SEU made important progress in AI-Assisted Emergency Triage

PublishTime:2025-09-02Views:10Source:必威·BETWAY英文版

Recently, the 28th International Conference on Medical Image Computing and Computer-Assisted Intervention (MICCAI) has accepted the paper titled “A Novel ED Triage Framework Using Conditional Imputation, Multi-Scale Semantic Learning, and Cross-Modal Fusion,” The work, led by Prof. Jun Zhang’s team at the State Key Laboratory of Digital Medical Engineering, School of Instrument Science and Engineering, Southeast University, proposes an AI framework specifically designed to addresses core challenges that missing clinical data, feature sparsity, and modality heterogeneity, thereby improving the robustness and clinical applicability of triage decisions. For context, MICCAI’25 received 3,677 submissions for this edition and accepted 1,014 papers (29%).

Triage in emergency departments requires a rapid and reliable assessment of patient severity, as well as the allocation of patients to the appropriate department.
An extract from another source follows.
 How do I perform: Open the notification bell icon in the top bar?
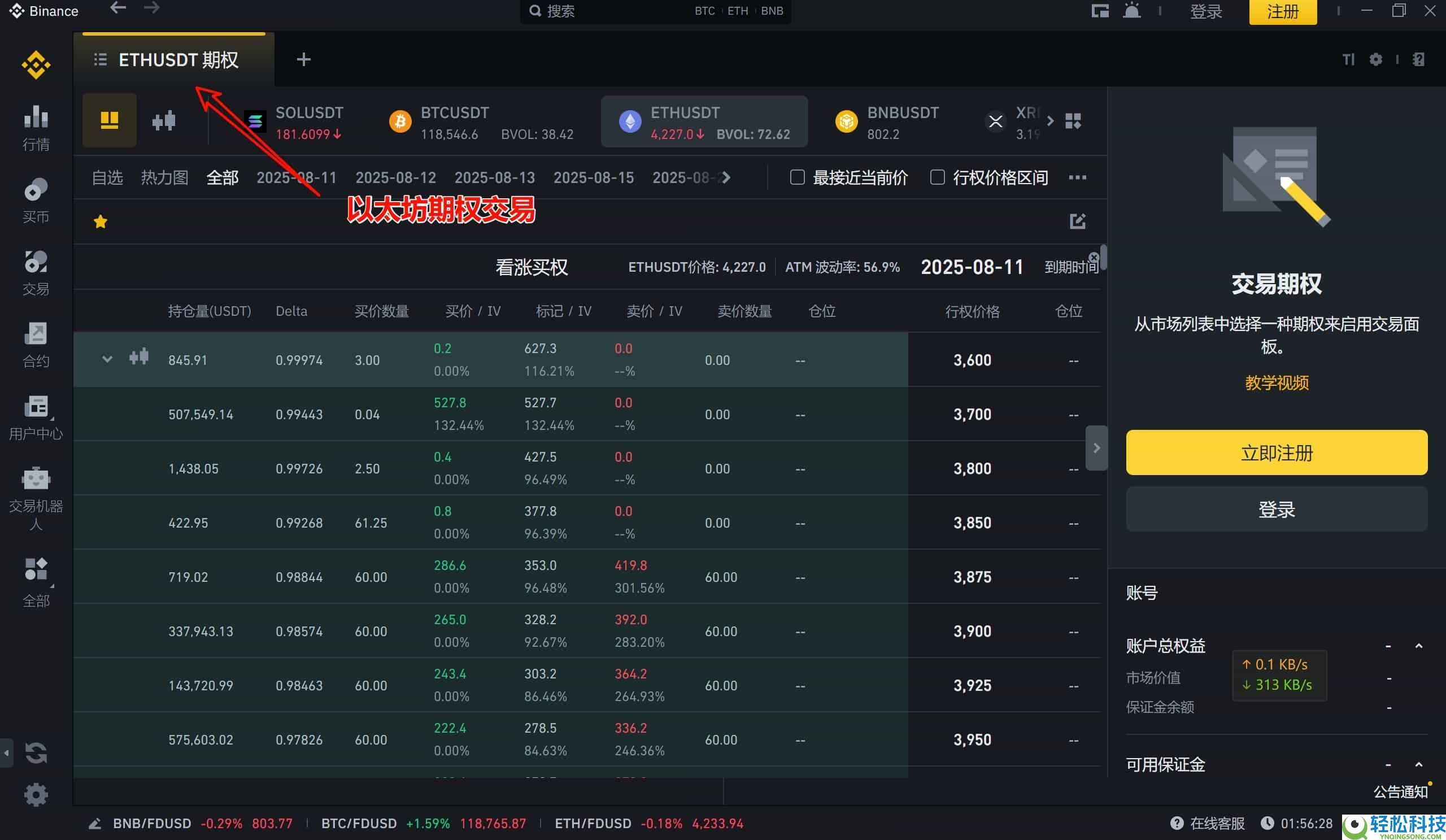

However, practical electronic medical records are often incomplete and sparse, challenging automated triage models. To address these issues, the team developed a cross-modal triage framework that combines three key components: (i) Conditional Gaussian Mixture Imputation: models conditional distributions to impute missing structured values robustly. (ii) Feature Densification Module: densifies sparse one-hot features by extracting correlations. (iii) Multi-scale Feature Extraction Module: captures hierarchical semantic features from patient complaints.
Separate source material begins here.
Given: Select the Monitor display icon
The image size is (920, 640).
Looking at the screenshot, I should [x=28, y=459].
The framework further integrates an early fusion stage (PCA-based coarse alignment) and a late fusion stage with reverse features and cross-attention for fine-grained interaction between modalities. In benchmark experiments, the method demonstrates marked improvements: severity-level prediction achieved 84.83% sensitivity, 85.11% specificity, and 61.42% Cohen’s Kappa; department recommendation achieved 90.89% sensitivity, 91.04% specificity, and 85.87% Kappa.
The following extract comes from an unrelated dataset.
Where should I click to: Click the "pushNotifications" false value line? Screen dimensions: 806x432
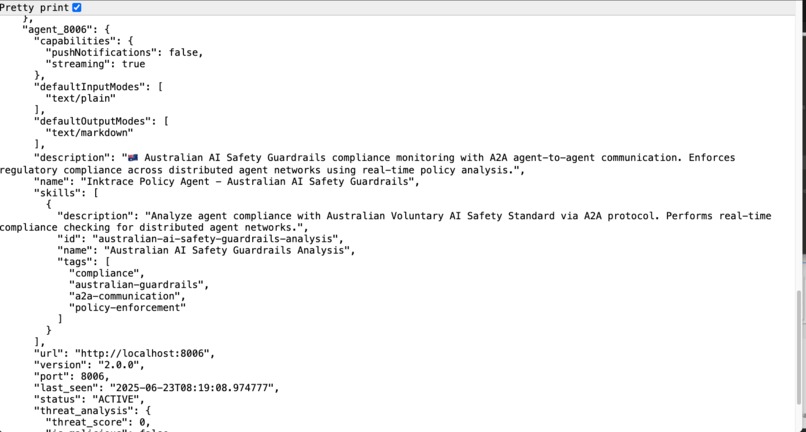(x=124, y=52)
First author Yi Xiao, a PhD candidate in Professor Jun Zhang’s group, led the work; Chi Cheng and Chunyu Wang (Peking University People’s Hospital) are gratefully acknowledged for their support. Southeast University is listed as the first and corresponding affiliation, and the study was funded by the National Natural Science Foundation of China and the Fundamental Research Funds for the Central Universities.